CEO David Brandon told employees March 14 the company’s plan is to liquidate all of its U.S. stores, according to an audio recording of the meeting obtained by The Associated Press.

Mr. Brandon said Toys R Us will try to bundle its Canadian business, with about 200 stores, and find a buyer. The company’s U.S. online store would still be running for the next couple of weeks in case there’s a buyer for it.

It’s likely to also liquidate its businesses in Australia, France, Poland, Portugal and Spain, according to the recording. It’s already shuttering its business in the United Kingdom. That would leave it with stores in Canada, central Europe and Asia, where it could find buyers for those assets.

Toys R Us Asia Ltd. has more than 400 retail outlets in Brunei, China, Hong Kong, Japan, Macau, Malaysia, Philippines, Singapore, Taiwan and Thailand. It is a Hong Kong-based joint venture with the Fung Group, which owns a 15 percent stake. It also controls Asian sourcing giant Li & Fung, a major supplier to Western retailers like Wal-Mart. A Fung spokesperson did not immediately reply to a request for comment.

It wasn’t able to compete with a growing Amazon: The toy seller said in bankruptcy filings that Amazon’s low prices were hard to match. And it said its Babies R Us chain lost customers to the online retailer’s convenient subscription service, which let parents receive diapers and baby formula at their doorstep automatically. Toys R Us blamed its “old technology” for not offering its own subscriptions.

Collected data:
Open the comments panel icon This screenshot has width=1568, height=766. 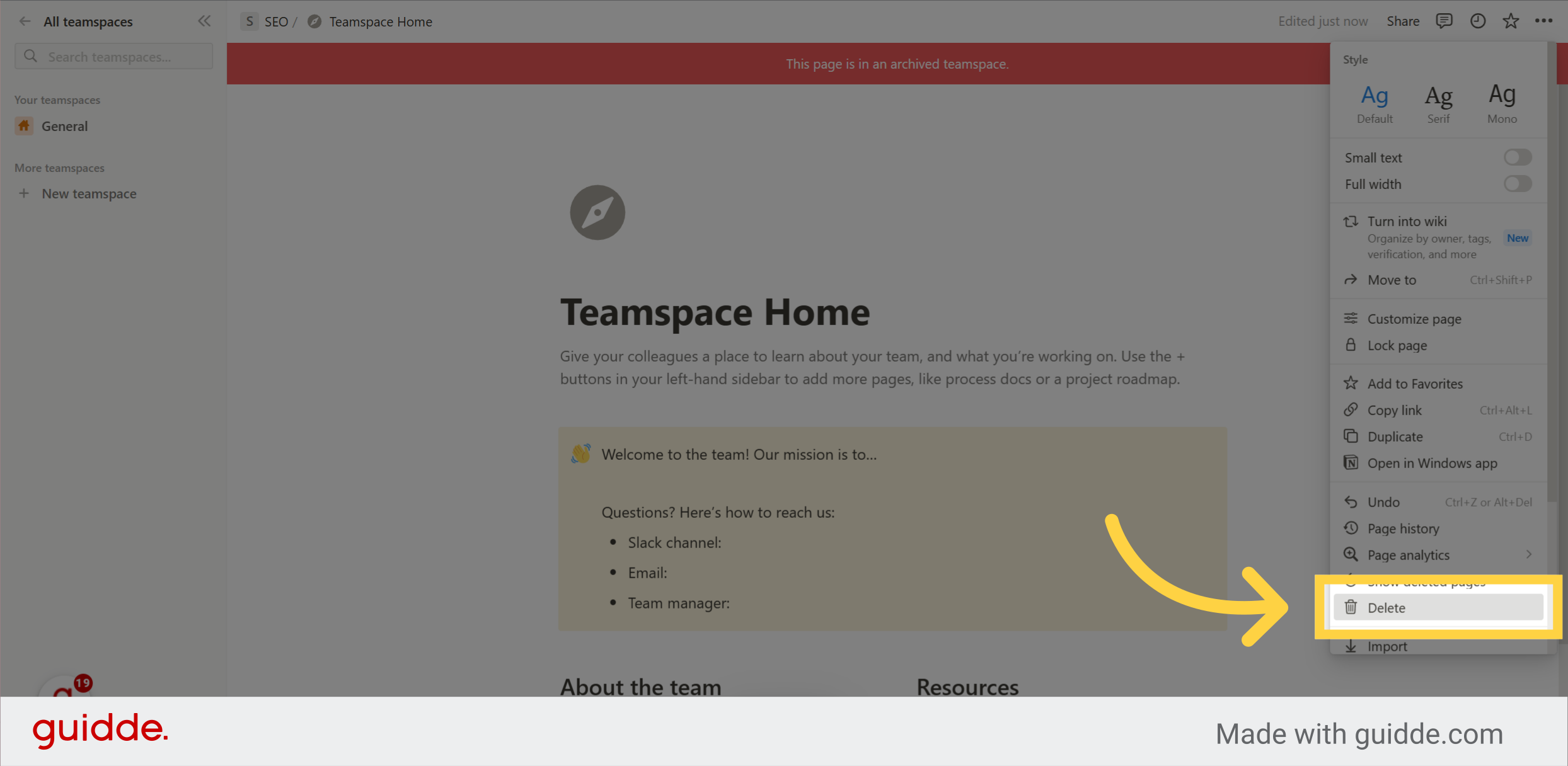coord(1443,21)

Written problem:
Edit the Toys R Us passage between "Mr. Brandon said" and "for those assets.", inclusive, so that "Canadian" is replaced with "Canada-based", and give that part again. The lines are not needed for this work.

Solution to this problem:
Mr. Brandon said Toys R Us will try to bundle its Canada-based business, with about 200 stores, and find a buyer. The company’s U.S. online store would still be running for the next couple of weeks in case there’s a buyer for it.

It’s likely to also liquidate its businesses in Australia, France, Poland, Portugal and Spain, according to the recording. It’s already shuttering its business in the United Kingdom. That would leave it with stores in Canada, central Europe and Asia, where it could find buyers for those assets.